> WRITTEN INSTRUCTION: Reproduce the items from the first line through the line containing "Looking at the screenshot, I should coord(1256,17).", with both ends included, and keep every line unchanged.

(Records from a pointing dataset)
▽
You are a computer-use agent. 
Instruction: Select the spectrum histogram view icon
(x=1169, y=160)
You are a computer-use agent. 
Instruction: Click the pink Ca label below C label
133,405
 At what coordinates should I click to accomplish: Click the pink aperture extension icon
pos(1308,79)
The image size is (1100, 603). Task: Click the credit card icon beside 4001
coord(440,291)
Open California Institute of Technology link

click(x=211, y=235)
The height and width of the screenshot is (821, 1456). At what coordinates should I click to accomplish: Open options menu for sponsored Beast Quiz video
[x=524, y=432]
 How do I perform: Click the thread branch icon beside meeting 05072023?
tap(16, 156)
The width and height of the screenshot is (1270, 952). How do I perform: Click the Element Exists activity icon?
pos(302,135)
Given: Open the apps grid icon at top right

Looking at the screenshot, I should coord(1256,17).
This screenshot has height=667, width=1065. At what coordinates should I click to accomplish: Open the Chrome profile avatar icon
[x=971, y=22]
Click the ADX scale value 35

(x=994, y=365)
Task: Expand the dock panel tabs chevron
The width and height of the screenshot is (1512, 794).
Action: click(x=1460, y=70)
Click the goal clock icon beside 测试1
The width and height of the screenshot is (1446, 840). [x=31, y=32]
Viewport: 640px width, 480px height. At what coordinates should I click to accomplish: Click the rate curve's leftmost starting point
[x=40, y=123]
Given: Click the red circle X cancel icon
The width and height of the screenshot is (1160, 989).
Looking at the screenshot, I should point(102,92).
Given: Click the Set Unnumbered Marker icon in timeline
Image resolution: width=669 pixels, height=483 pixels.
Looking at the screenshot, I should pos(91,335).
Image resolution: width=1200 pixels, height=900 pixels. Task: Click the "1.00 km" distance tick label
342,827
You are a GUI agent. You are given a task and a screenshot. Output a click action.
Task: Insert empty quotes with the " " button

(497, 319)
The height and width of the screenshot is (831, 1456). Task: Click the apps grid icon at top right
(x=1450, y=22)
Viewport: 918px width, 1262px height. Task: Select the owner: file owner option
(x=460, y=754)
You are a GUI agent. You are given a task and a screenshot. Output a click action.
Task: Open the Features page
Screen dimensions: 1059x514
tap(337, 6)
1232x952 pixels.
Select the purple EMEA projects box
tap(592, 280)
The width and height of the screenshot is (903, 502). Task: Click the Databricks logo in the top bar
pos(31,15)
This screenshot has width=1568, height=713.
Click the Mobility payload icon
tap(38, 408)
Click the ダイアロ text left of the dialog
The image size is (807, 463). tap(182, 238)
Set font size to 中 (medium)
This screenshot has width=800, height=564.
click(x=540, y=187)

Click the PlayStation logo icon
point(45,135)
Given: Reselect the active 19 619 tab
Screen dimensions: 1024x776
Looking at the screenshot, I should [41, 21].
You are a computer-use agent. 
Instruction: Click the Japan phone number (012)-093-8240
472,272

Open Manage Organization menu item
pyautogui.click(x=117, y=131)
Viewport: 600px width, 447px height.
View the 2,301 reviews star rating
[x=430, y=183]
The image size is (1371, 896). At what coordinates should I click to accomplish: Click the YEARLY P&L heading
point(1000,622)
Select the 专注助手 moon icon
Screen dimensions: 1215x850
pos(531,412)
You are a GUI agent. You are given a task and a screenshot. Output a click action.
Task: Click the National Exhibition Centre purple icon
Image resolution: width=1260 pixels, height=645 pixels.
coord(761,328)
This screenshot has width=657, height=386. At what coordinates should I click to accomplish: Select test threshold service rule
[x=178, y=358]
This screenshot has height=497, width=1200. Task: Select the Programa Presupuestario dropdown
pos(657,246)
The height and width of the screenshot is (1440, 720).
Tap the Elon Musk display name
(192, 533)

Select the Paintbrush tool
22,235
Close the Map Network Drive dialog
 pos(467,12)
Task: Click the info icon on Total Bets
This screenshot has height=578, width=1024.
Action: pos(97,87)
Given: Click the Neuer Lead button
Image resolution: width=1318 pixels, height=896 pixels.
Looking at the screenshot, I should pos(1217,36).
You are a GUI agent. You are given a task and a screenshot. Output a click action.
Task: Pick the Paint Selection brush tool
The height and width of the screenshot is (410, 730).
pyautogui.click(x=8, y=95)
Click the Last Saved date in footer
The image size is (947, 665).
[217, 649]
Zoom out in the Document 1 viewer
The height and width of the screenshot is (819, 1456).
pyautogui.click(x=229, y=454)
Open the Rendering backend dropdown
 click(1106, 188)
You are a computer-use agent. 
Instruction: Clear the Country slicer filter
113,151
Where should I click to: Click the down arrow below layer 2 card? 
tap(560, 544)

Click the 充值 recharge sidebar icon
△
> ANSWER:
You are a computer-use agent. 
Instruction: Select the spectrum histogram view icon
(x=1169, y=160)
You are a computer-use agent. 
Instruction: Click the pink Ca label below C label
133,405
 At what coordinates should I click to accomplish: Click the pink aperture extension icon
pos(1308,79)
The image size is (1100, 603). Task: Click the credit card icon beside 4001
coord(440,291)
Open California Institute of Technology link

click(x=211, y=235)
The height and width of the screenshot is (821, 1456). At what coordinates should I click to accomplish: Open options menu for sponsored Beast Quiz video
[x=524, y=432]
 How do I perform: Click the thread branch icon beside meeting 05072023?
tap(16, 156)
The width and height of the screenshot is (1270, 952). How do I perform: Click the Element Exists activity icon?
pos(302,135)
Given: Open the apps grid icon at top right

Looking at the screenshot, I should coord(1256,17).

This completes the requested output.